Just found a frustrating side effect of this. Hosts that are supposed to not have traffic shaping and NFS do because once that's applied there is no going back without lots of surgery on the VM or simply scrapping it and rebuilding.
On ingress and proxy nodes that makes them potentially problematic.
Can we not flip the default so that if the API fails, it defaults to not having NFS (which shouldn't remove anything I'd think) instead of adding NFS?
We totally could. However, that is a change in behavior for other Cloud tenants, so maybe we'd want to include commits to /labs/private for existing tenants as part of it so their behavior doesn't change unless they want it to. I do think "opt-in" NFS mounts makes much more sense.
Hmm, we don't even need to do that because things don't unmount. It only affects new VMs. Maybe we could flip the default with an announcement instead.
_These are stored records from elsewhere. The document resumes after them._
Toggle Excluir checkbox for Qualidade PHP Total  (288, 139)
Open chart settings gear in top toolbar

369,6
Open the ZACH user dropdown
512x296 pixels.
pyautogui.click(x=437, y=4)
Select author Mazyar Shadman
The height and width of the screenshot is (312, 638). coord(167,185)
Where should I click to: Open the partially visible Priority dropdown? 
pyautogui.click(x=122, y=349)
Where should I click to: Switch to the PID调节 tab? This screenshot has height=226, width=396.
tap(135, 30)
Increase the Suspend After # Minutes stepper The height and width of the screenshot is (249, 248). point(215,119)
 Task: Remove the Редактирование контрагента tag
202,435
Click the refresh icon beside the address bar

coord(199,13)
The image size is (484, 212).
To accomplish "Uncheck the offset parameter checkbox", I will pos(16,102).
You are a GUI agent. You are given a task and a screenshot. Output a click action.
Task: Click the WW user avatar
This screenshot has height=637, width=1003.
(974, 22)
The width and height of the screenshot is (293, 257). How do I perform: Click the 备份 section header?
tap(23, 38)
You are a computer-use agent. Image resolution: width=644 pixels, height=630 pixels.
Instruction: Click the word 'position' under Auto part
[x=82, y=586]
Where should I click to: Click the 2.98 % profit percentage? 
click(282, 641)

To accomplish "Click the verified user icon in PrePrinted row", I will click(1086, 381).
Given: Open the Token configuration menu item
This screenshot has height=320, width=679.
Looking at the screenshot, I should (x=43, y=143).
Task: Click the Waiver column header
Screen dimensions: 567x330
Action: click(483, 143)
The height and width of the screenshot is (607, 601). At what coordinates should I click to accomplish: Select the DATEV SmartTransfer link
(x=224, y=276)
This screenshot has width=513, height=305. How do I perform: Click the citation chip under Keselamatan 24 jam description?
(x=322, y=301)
Change 639297 had a related patch set uploaded (by Bstorm; owner: Bstorm):
[operations/puppet@production] cloud-vps: Change NFS mounts to default to false
Change 639297 merged by Bstorm:
[operations/puppet@production] cloud-vps: Change NFS mounts to default to false
legoktm> could you have a enabled: true hiera key or something that the enc sets and which puppet will refuse to run if not present? to distinguish a barf with no hieradata from instance has no extra hieradata?
+1
I'd name it 'safeguard/safecheck/encgenerated/generatedbyenc: "hostname.of.the.enc"/generatedat: "YYYY-mm-dd HH:MM:SS" ...' or something a bit more meaningful, but I think it's a good idea :)